Firat Taydas ’92 built his career from a “DNA-level” understanding of coffee and an entrepreneurial spirit.
Some of Firat Taydas’s earliest memories of his childhood in Turkey involve coffee. “I would go with my mom to the bazaar to buy green coffee beans. When we got home, I’d roast them in a clay pot. It would smell so beautiful. I have this memory of my mom grinding it. Then I’d make coffee for my dad. He had a cup after every meal. It was like a little ceremony.”
It’s a good thing that Taydas ’92 has positive memories around coffee: He has made a 20-year career out of it.
Since he joined Starbucks in 1996, the economics and international studies major has steadily worked his way up the corporate ladder. Today, Taydas works with a Seattle-based team that helps prepare new drinks and retail concepts for Starbucks stores around the world.
Taydas’s first job out of Macalester wasn’t at the coffee giant, however. He briefly sold insurance for Mass Mutual, and then opened a juice bar near the University of Minnesota in Minneapolis. “I’d always wanted to open my own business,” he says, “and this was a great opportunity to build something from nothing.”
Taydas and his business partner got in on the ground floor of the ’90s juice craze, and when customers began asking for mochas and espressos too, Taydas began offering gourmet coffee drinks that harkened back to his Turkish childhood. “We brought really high-quality coffee beans,” he recalls. “For the mochas, we ground dark chocolate. We used natural ingredients.” Although there were already plenty of coffee shops in the neighborhood, Taydas’s store did a brisk business.
“Our customers were happy,” he says. “And so was I. I saw the magic of this business: When you make someone a cup of coffee, you connect with them on a different level.” This coffee-drinking tradition, Taydas realized, “is in my DNA.”
Taydas ran his Minneapolis shop for about two years, until his wife, Sarah Stonhouse ’92, was offered a job transfer to Phoenix. After the briefest of debates (“It’s always 80 to 90 degrees in Arizona…”), the couple decided to move.
Having sold his juice bar shares, Taydas landed in Phoenix with no job prospects. But coffee quickly came calling. “I saw in the newspaper that Starbucks was holding a job fair,” he says. At the time, there were no Starbucks stores in Arizona, and the chain had little name recognition in the state. Only three people showed up for the interview.
He eventually landed a job as a management candidate, and in December 1996 opened the first Starbucks in Arizona. He then served as an Arizona district manager for a decade before transferring to the company’s main office in Seattle.
An entrepreneurial background has been helpful in his career at Starbucks, says Taydas, but so too has his Macalester education. “One day I could be working on a project, and my next assignment could be something completely different. It’s helpful to be able to apply what you’ve leaned in one area to the next project, and to think about issues from a global perspective.”
Taydas was a student confident in his opinions and with natural insight into consumer behavior, remembers Vasant Sukhatme, Edward J. Noble Professor Emeritus of economics. “I remember asking questions having to do with the actions of consumers in the marketplace,” Sukhatme says. “Firat was one of the few students who had clear answers and stood his ground when questioned. He was willing to defend his position. In my book, that’s a good thing — and probably one of the qualities that helped him succeed.”
Professors like Sukhatme helped him learn to consider real-world problems from many perspectives, says Taydas. “Classes like his helped me to appreciate a well-rounded viewpoint,” he says. “When I got into the work world, I brought what I gained in college to solving challenges at work.”

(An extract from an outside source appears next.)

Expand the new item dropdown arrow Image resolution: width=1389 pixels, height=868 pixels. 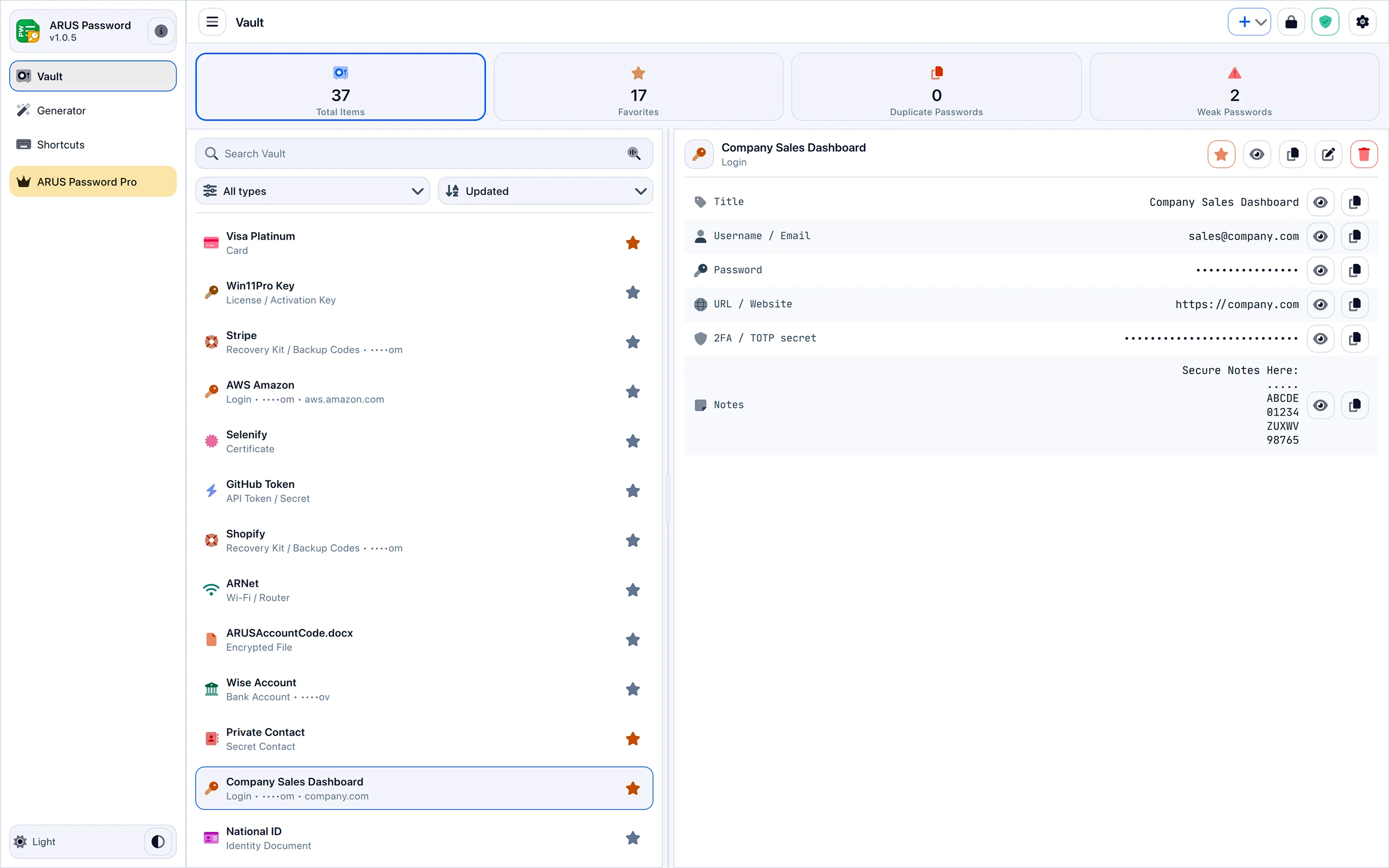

Taydas’s entrepreneurial bent led him to a coveted position helping test and implement new products and store formats. He is part of Starbucks’ Innovation Team, a group that develops ways to introduce new coffee concepts to stores worldwide. For example, Taydas worked on developing new espresso machines specifically for Starbucks stores and their customers’ beverage preferences. Doing so involved a rigorous test protocol, Taydas says.
Starbucks’ carbonation platform is another of Taydas’s big projects. The company offers carbonated beverages in Southern states, he explains, using a machine they developed called the Fizzio, which carbonates iced teas and products with green coffee extracts called Refreshers.

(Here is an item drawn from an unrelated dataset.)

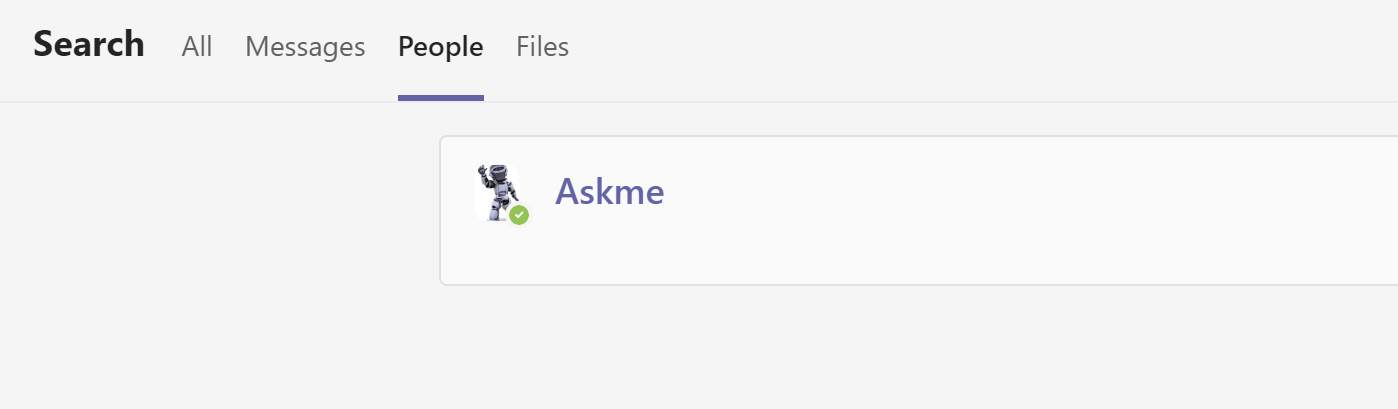
Task: Filter search results to Messages only
Action: 305,46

Taydas also worked with Starbucks’ “Reserve Bars” program, and helped to implement a Seattle coffee shop called Starbucks Reserve Roastery and Tasting Room that roasts and serves a line of unique reserve coffees. Starbucks is introducing Roastery-inspired brewing methods and beverages into select stores. “It’s like Willy Wonka’s coffee,” Taydas says. “It’s a tourist destination, a must-see place in Seattle. It is where we demonstrate our coffee expertise and try out cool ideas.”

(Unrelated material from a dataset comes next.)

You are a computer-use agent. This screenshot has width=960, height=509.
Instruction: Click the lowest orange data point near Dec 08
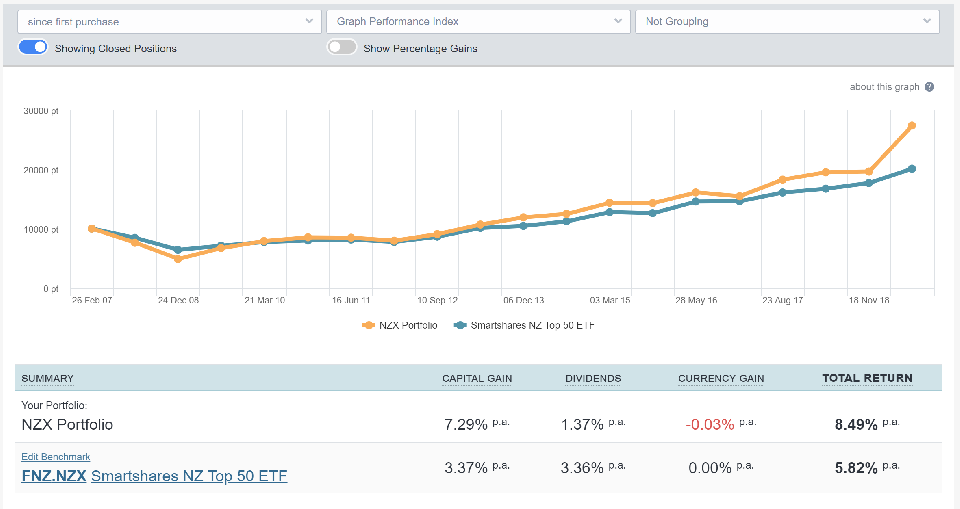[x=178, y=259]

This kind of project is a dream opportunity that combines Taydas’s “DNA-level” love of coffee with his business-start-up energy and expertise.
Even after two decades, he insists he’s never bored. “I found my calling at Starbucks,” Taydas says. “I get to operate as a little start-up within a big corporation. And I get to bring my passion for coffee to this project and share it with others. It’s the perfect fit.”